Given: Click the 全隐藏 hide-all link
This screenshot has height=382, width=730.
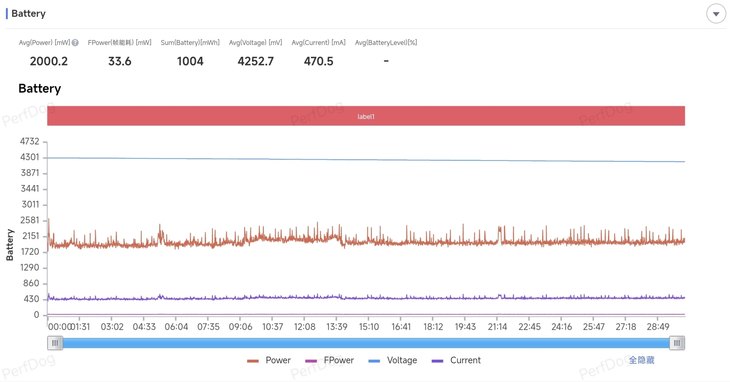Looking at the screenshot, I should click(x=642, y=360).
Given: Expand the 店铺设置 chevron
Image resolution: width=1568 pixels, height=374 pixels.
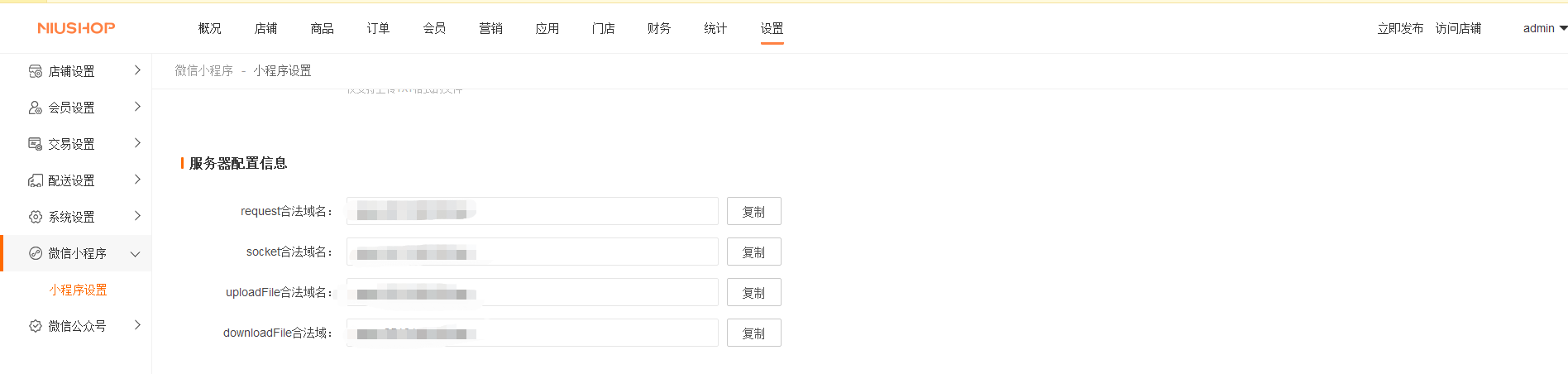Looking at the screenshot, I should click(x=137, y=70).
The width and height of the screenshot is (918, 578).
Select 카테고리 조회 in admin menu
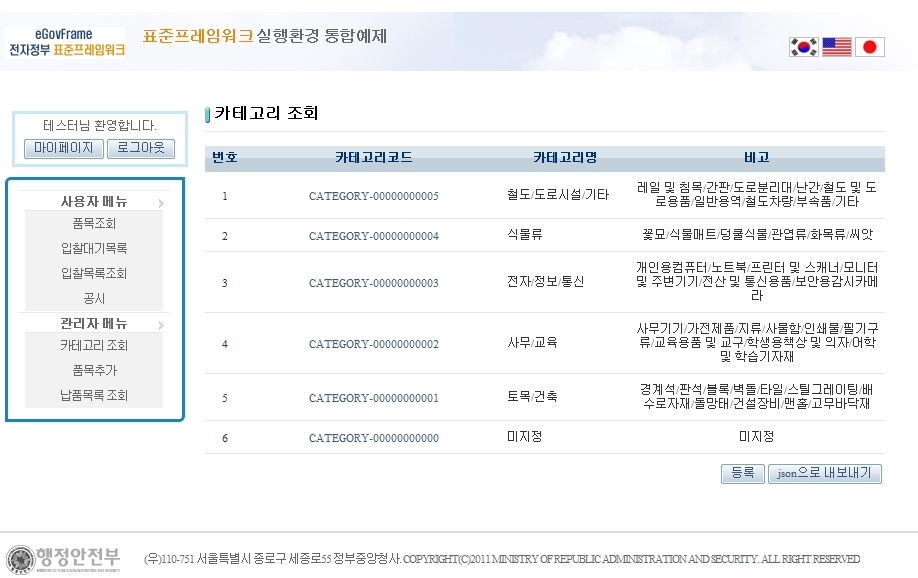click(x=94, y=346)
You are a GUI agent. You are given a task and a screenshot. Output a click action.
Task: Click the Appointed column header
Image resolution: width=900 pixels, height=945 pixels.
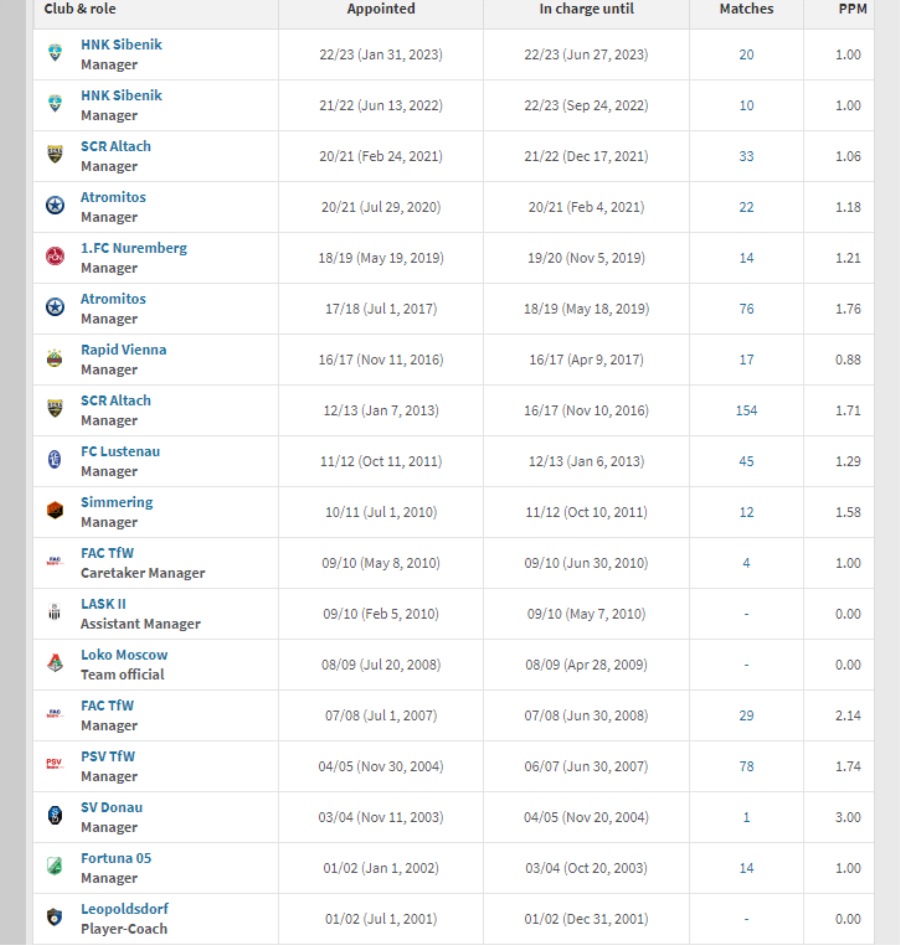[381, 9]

☆ ☆ ☆ ☆ ☆ ☆ ☆

■ **About this exercise**
Return the listing above word for word. Keep the images out.

■ **Answer space**
Given: Click the 全隐藏 hide-all link
This screenshot has height=382, width=730.
Looking at the screenshot, I should click(x=642, y=360).
Given: Expand the 店铺设置 chevron
Image resolution: width=1568 pixels, height=374 pixels.
Looking at the screenshot, I should click(x=137, y=70).
The width and height of the screenshot is (918, 578).
Select 카테고리 조회 in admin menu
click(x=94, y=346)
You are a GUI agent. You are given a task and a screenshot. Output a click action.
Task: Click the Appointed column header
Image resolution: width=900 pixels, height=945 pixels.
[381, 9]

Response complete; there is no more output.